Disability studies may not yet have the wide recognition that women’s studies or African-American studies do, but their origins are similar.

“There’s an activist piece to it,” says Jörgensen. “Women’s studies came out of the women’s rights movement; African-American studies came out of the civil rights movement, in many ways. And disability studies has its roots in the disability rights activism of the last 30 years.”

The approach emphasizes reading literature, viewing film, and theorizing about culture to see how societies construct and view disability.

“It has become quite an important way of looking at literature, film, and art, especially in Britain and North America—Mexico, much less so,” she says. And in Latin American studies, its potential has been little explored.

The best-known literary work discussed in Libre Acceso is Gabriel Garcia Márquez’s One Hundred Years of Solitude. In his essay, critic Juan Manuel Espinosa suggests that the novel can be read as an exploration of how a person with Asperger’s syndrome experiences the world.

Jörgensen calls her introduction to the field “eye-opening.” She began to “see things in literature that I hadn’t even noticed before, because I didn’t have the intellectual tools to notice them.”

But once readers begin to notice the trope of disability, they realize it’s omnipresent. The figure of a character with a disability is pervasive in world literature, she says, from at least the time of Oedipus. But critics haven’t until recently begun to consider what can be illuminated by considering the category “disability” carefully. Often, it’s a kind of plot device, she says, a “narrative prosthetic” that sets events or conflicts in motion, or a metaphor for social ills, or a mechanism for the moral growth of a non-disabled character.

The field has reshaped Jörgensen’s own understanding of disability and the concept of accommodation. Buildings are heated in the winter as an accommodation of our physical need for warmth, she points out.

“Society accommodates all of us,” she says. “Is it really a special accommodation, then, to put in curb cuts for people with disabilities?”

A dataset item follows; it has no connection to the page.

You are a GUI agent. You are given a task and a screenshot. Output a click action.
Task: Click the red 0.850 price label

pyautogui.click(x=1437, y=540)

Common themes emerge in the essays, such as the “intersectionality” of identity that occurs when one is not only disabled, but also poor and a minority member of society. “You can’t just isolate the disability as if nothing else were also determining that person’s destiny,” Jörgensen says.

“All of the essays,” she adds, “make a case for the importance of inclusion, of how much we miss out on the richness of human diversity if we are not inclusive of people with disabilities.”

And now Jörgensen’s research on disability studies is informing her teaching. Last fall, she taught a new course, Disability Studies: Rethinking Difference and Diversity, in which she introduced students to scholarship that treats disability identities both as physical realities and as social and cultural constructions.

The course also explores the literary representations of physical, intellectual, and psychosocial disability in works from a variety of national traditions.

“Teaching a single book, and trying to bone up on what I needed to know to do a good job of teaching that book, opened a new field for me,” she says.